Introduction:
Chronic myelomonocytic leukaemia (CMML) is a heterogenous haematopoietic stem cell (HSC) disorder characterized by sustained (>3 months) relative (≥10%) and absolute (≥0.5×109/L) monocytosis in peripheral blood (PB), and subclassified into two groups based on a white blood cell count (WBC) of PB: myelodysplastic CMML (MDS-CMML) (WBC<13×109/L) and myeloproliferative CMML (MPN-CMML) (WBC ≥13×109/L). CMML is a rare, age-related disease, has a poor prognosis and can easily transform into acute myeloid leukaemia (AML), especially MPN-CMML. Over 90% of CMML carry one or more somatic gene mutations, such as TET2, ASXL1, and SRSF2. As a well-known adverse prognostic factor of CMML, ASXL1 mutation frequently co-occurs with other gene mutations.
Methods:
A cohort of 66 CMML patients was defined according to WHO 2022 criteria from the Department of Haematology, Guangdong Provincial People's Hospital, within the last 6 years. The study was approved by the Ethnic Committee of Guangdong Provincial People's Hospital (GDREC2019041H).
Results:
In our study, we found that most patients with CMML had one or more gene mutations: 39 had the ASXL1 mutation (59%), 27 had the TET2 mutation (41%), and 26 had the SRSF2 mutation (39%) . ASXL1 mutation, an adverse prognostic molecular abnormality associated with CMML, always co-occurred with other gene mutations, approximately 86% of ASXL1 mutant patients. Among those co-occurring genes, RNA splicing factors, especially SRSF2 mutation, occurred most frequently (19/39, 48%) . Furthermore, patients of CMML that co-mutant with ASXL1 and SRSF2 (ASXL1/SRSF2 mutant) had worse outcomes, i.e., both overall survival and leukaemia-free survival, than patients with ASXL1 mutation only (ASXL1 mutant), SRSF2 mutation only (SRSF2 mutant), and ASXL1/SRSF2 wildtype (ASXL1/SRSF2 WT).

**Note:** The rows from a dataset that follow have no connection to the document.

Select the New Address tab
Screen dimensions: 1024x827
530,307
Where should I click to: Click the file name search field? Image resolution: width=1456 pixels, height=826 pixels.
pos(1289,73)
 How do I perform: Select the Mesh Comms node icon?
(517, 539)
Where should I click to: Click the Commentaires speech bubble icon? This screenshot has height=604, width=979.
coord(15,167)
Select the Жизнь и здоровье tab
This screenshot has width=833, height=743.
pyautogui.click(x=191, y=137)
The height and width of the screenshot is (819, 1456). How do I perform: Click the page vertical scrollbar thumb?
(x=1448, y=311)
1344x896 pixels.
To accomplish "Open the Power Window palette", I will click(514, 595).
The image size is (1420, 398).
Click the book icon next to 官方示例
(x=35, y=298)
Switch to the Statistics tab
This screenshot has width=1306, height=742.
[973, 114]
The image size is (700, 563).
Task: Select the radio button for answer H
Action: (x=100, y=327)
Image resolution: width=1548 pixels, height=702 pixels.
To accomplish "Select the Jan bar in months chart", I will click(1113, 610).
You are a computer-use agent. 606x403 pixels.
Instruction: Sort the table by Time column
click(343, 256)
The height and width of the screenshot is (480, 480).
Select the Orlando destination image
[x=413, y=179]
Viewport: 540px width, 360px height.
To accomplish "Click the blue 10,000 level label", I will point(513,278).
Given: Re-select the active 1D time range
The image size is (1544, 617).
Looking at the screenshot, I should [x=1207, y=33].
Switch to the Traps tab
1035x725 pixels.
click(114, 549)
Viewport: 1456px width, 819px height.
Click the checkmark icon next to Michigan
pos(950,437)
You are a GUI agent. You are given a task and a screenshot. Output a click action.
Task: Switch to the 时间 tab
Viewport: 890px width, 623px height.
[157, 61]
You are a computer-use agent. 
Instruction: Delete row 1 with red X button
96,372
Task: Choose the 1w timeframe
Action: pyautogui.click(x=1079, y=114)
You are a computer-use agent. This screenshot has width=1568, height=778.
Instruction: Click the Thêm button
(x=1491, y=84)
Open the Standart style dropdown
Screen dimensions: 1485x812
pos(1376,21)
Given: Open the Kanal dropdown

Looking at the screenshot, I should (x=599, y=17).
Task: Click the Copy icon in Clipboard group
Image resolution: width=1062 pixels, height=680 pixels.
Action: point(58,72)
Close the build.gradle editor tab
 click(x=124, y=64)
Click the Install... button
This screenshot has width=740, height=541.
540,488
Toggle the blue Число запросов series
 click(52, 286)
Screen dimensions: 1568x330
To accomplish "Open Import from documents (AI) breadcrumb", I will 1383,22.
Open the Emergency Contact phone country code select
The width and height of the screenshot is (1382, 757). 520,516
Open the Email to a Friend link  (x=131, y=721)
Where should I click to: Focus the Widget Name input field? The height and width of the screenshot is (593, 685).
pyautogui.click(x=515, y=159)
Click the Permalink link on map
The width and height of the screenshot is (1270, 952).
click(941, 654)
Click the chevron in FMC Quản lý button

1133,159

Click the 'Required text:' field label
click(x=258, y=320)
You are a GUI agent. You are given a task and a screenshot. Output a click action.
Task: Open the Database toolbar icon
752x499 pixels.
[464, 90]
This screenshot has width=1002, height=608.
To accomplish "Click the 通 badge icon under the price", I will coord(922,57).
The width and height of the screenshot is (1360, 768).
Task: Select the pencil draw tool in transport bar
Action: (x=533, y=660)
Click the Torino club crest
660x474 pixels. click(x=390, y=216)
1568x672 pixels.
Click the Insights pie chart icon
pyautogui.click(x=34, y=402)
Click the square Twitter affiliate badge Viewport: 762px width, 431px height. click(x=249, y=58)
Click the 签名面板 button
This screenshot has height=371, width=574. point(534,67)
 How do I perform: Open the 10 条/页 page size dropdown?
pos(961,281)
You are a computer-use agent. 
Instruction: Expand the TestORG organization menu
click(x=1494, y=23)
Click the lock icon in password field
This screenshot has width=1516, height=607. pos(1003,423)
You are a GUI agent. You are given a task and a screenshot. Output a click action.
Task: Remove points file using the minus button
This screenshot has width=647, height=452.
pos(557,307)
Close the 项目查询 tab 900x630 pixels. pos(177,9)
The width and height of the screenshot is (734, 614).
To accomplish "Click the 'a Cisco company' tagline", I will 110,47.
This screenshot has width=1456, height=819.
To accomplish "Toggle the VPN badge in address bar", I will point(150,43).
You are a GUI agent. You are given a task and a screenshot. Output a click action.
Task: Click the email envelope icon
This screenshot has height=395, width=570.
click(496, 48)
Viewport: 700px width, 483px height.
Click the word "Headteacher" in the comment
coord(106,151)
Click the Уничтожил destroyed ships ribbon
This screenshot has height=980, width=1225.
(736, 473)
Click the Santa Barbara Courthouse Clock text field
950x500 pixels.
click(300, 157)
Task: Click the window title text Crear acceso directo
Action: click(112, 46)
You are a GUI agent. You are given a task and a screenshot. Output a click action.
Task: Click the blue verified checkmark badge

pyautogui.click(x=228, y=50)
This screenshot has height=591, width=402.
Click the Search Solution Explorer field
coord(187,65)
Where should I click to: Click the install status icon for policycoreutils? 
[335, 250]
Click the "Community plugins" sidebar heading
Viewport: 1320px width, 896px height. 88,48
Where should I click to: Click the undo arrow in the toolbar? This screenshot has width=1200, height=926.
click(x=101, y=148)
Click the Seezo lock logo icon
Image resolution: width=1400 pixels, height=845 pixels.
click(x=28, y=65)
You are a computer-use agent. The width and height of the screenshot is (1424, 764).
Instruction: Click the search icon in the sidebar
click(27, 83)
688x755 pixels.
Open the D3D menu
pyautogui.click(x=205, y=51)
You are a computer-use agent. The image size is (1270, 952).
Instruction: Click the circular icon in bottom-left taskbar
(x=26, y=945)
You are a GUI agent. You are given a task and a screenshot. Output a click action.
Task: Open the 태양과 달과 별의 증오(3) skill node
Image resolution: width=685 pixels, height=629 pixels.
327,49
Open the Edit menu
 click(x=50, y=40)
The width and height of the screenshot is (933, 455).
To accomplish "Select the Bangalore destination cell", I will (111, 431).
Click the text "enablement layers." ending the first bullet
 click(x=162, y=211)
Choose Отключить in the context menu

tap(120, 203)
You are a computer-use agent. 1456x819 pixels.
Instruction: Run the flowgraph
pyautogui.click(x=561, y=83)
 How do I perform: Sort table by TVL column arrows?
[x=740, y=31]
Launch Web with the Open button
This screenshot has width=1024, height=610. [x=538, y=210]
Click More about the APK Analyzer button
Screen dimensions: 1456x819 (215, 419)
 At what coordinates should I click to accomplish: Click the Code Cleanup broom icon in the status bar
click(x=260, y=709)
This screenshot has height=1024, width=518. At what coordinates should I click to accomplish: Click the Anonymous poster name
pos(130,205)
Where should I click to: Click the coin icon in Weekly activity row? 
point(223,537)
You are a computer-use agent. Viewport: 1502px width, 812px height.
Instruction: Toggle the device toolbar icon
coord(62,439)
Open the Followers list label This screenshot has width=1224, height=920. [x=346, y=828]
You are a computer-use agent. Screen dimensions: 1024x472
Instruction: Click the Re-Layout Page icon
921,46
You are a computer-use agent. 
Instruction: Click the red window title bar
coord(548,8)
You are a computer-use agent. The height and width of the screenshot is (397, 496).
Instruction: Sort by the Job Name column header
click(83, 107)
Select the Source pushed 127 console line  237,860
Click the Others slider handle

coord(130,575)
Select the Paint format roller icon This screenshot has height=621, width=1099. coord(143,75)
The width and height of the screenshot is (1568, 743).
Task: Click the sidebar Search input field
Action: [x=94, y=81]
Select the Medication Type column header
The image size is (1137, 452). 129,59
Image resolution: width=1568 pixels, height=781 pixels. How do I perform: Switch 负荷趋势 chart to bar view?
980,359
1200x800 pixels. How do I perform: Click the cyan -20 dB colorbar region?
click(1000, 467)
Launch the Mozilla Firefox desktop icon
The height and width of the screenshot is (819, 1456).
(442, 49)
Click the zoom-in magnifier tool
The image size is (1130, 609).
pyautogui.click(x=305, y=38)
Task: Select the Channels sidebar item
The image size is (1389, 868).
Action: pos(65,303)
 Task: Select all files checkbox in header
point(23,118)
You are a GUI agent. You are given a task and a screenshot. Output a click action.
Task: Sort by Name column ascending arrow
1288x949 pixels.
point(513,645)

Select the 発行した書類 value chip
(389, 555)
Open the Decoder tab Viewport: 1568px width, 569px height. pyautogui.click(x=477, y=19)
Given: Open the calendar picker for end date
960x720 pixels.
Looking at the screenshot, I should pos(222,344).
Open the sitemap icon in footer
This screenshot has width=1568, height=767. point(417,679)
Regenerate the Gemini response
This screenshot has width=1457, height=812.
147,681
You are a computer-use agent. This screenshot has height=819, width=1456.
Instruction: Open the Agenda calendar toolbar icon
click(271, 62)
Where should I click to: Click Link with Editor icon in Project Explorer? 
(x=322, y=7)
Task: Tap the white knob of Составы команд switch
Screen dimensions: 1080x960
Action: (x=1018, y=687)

Moreover, ASXL1/SRSF2 mutant patients were more likely to developed into MPN-CMML (13/19,68%) than other three genotypes, with increased cellularity of karyocytes and monocytes both in PB and BM.
To further identify the mechanisms of ASXL1/SRSF2 mutant-induced leukaemogenesis of CMML, we performed RNA-sequencing using BM cells collected from CMML patients with ASXL1/SRSF2 mutation, ASXL1 mutation, SRSF2 mutation, and ASXL1/SRSF2 WT. A significant difference in the transcriptome profile was observed amongst ASXL1/SRSF2 mutant patients compared with ASXL1/SRSF2 WT patients. Moreover, we performed differential expression analysis and found that ASXL1/SRSF2 mutant cells were particularly evident, exhibited 44.1% upregulated differentially expressed genes (DEGs) and 47.7% downregulated DEGs, specifically distinct from ASXL1 mutant and SRSF2 mutant cells. Gene set enrichment analysis (GSEA) of the RNA-seq data further revealed the upregulation of specific gene pathways in ASXL1/SRSF2 mutant cells when compared with ASXL1 and SRSF2 mutant cells, including TP53 associated regulation, tumor associated pathway, and haematopoiesis associated pathway, such as myeloid leukocyte differentiation & migration, myeloid leukocyte cytokine production, and HSC/HPC associated pathway. While histone & DNA modification, DNA repair, transcription and translation regulation, and cell death & senescence-associated pathways were downregulated .
Conclusion:
This study demonstrated that ASXL1 and SRSF2 mutations co-occurred frequently in CMML, and these patients had a greater likelihood of developing the MPN-CMML phenotype. Importantly, ASXL1/SRSF2 co-mutant patients with CMML had more adverse outcomes, compared to those with the other three genotypes. Mechanistically, the co-existence of SRSF2 and ASXL1 mutation induces an increase in a biased commitment to myeloid development myeloid lineage commitment and upregulated tumorigenicity-associated genes, whereas cell death & senescence-associated pathways were downregulated. Future studies assessing the mechanism of monocytosis and specific therapies for ASXL1/SRSF2 mutant patients are ongoing.
Disclosures
No relevant conflicts of interest to declare.
No relevant conflicts of interest to declare.